> _Passage to read_:
· · · · ·
Participants co-operated out of fear of the repercussions if they refused. Nazis used the ghetto as a film set, the inhabitants as actors, and dead and decaying bodies lying on the streets as exhibits.
The historic, heartbreaking and frequently disturbing footage is interweaved with readings from diary entries written during the period and testimonies from ghetto survivors and a German cameraman who took part in the filming. This helps contextualize things, but still leaves the viewer with questions that will likely never be answered. Documents revealing who initiated the project and why it was never completed have yet to be found.
Hersonski's aim was to examine both the potential and limitations of images to bear witness to the truth. She wasn't completely successful in coming up with answers, but A Film Unfinished certainly makes you think about the complex subject. And with modern photo, film and video-editing technology, it's becoming more complicated all the time.
A Film Unfinished is in English, Hebrew, German, Polish and Yiddish, and uses English subtitles. It won the editing award in the World Doc Competition at the Sundance Film Festival earlier this year.

Wednesday, May 05, 2010

Marwencol Is A Whole New World
Mark Hogancamp was viciously assaulted by five men outside a bar in his hometown of Kingston, N.Y. in the spring of 2000 and spent nine days in a coma. After regaining consciousness, the 38-year-old had no memory of his previous life and had to learn how to do the things that the rest of us take for granted all over again. Marwencol, a 1/6th-scale World War II-era Belgian town that he created in his backyard as self-administered therapy, is his story.
Hogancamp populated Marwencol with dolls that represented his alter-ego, friends, family members, attackers and others, and came up with storylines to help him cope with his pain and avoid the outside world that he still sometimes fears. He eventually started photographing these scenes, and the detail and realism of the shots started to catch people's attention — including an art magazine editor, the curator of a New York City gallery and filmmaker Jeff Malmberg. 

The director shot Marwencol over four years, and his documentary tells a touching, sometimes disturbing and occasionally funny story of a man who plays with dolls.
Towards the end of the 83-minute film, which has an intriguing twist part-way through, Hogancamp admits that he prefers to live in Marwencol over the real world.
While I find myself pulling for Hogancamp so he can re-integrate himself more fully with human society and financially take advantage of his talents, this beautifully made film makes me realize that a big part of what makes him so compelling and unique might be lost if he did. And that seems like something he's not willing to sacrifice at this point.
· · · · ·
> _Material provided_:
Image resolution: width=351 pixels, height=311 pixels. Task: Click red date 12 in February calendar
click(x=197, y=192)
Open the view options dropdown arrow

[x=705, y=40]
· · · · ·
> _What you are asked to do_: In the film reviews, rewrite the paragraph that begins "Hogancamp populated Marwencol" as a short bulleted list that keeps its main facts.

> _Task response_:
- Hogancamp filled Marwencol with dolls representing his alter-ego, friends, family members, attackers and others.
- He made up storylines to help him cope with his pain and avoid the outside world, which he still sometimes fears.
- He eventually began photographing these scenes.
- The detail and realism of the photos caught the attention of an art magazine editor, the curator of a New York City gallery and filmmaker Jeff Malmberg.